Rogers Communications’ $14.8bn Shaw deal wins Canada court approval

Bloomberg

Canada’s merger court ruled in favour of Rogers Communications Inc and Shaw Communications Inc in a key antitrust case, clearing one of the final hurdles to the union of two of the nation’s largest telecommunications firms.
The federal antitrust commissioner failed to prove that the deal would cause significant harm to competition in the industry, the Competition Tribunal said in a summary of its ruling. The merger of Rogers and Shaw is “not likely to result in materially higher prices” or a decline in service or innovation, the court found.

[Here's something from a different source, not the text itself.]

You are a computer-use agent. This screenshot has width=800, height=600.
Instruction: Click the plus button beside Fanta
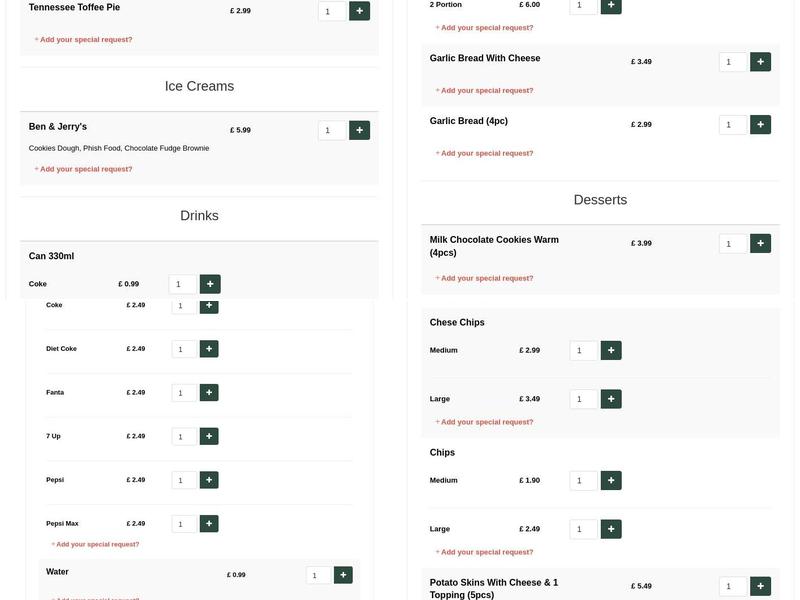[208, 393]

It’s a huge victory for the Canadian companies, concluding a seven-month legal process that has delayed the closing of the C$20 billion ($14.8 billion) transaction far past its original planned date. But the saga is not over yet. Competition Commissioner Matthew Boswell could try to appeal the ruling, and even
if he doesn’t, the transaction still requires the approval
of Prime Minister Justin Trudeau’s government.
“I am very disappointed that the Tribunal is dismissing our application to block the merger between Rogers and Shaw. We are carefully considering our next steps,” Boswell said in a statement.

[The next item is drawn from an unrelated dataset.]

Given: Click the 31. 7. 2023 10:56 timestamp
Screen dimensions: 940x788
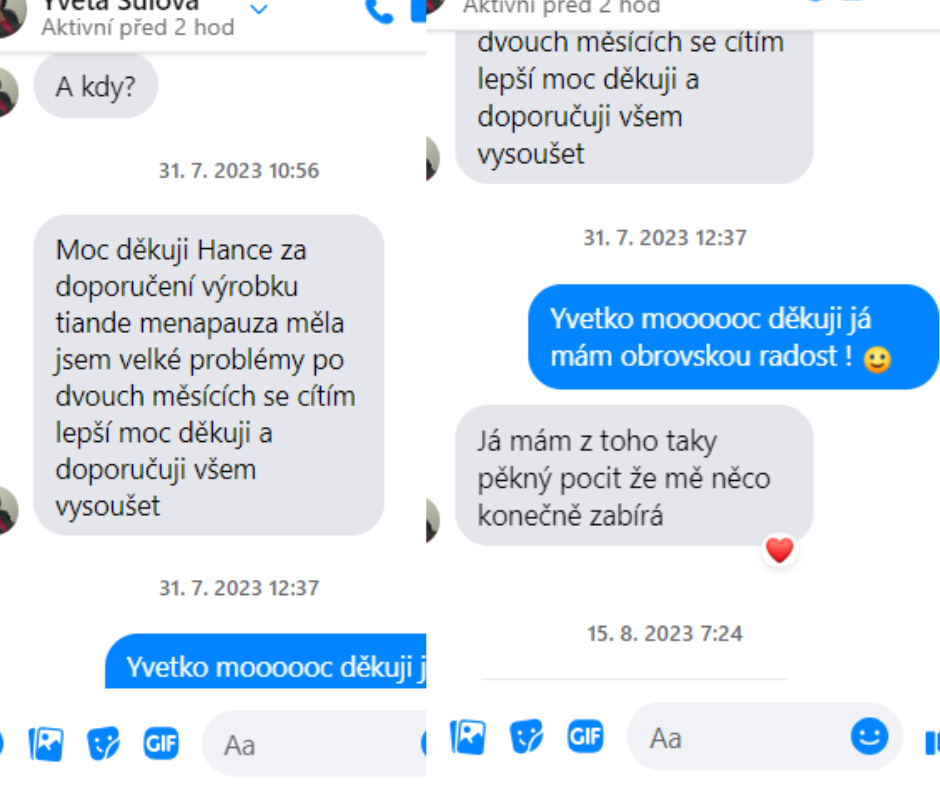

Rogers and Shaw said they welcomed the decision and have agreed to extend the closing deadline to January 31. The firms had been hoping to close by the end of this year.
Rogers, Canada’s largest wireless company with more than 10 million phone customers, agreed to buy Shaw in March 2021 to bulk up its home internet and cable television businesses and add
key network infrastructure in Western Canada.
Post-acquisition, Rogers would have some C$20 billion in annual revenue, the kind of scale it says it needs to make 5G network investments and compete with rivals BCE Inc and Telus Corp.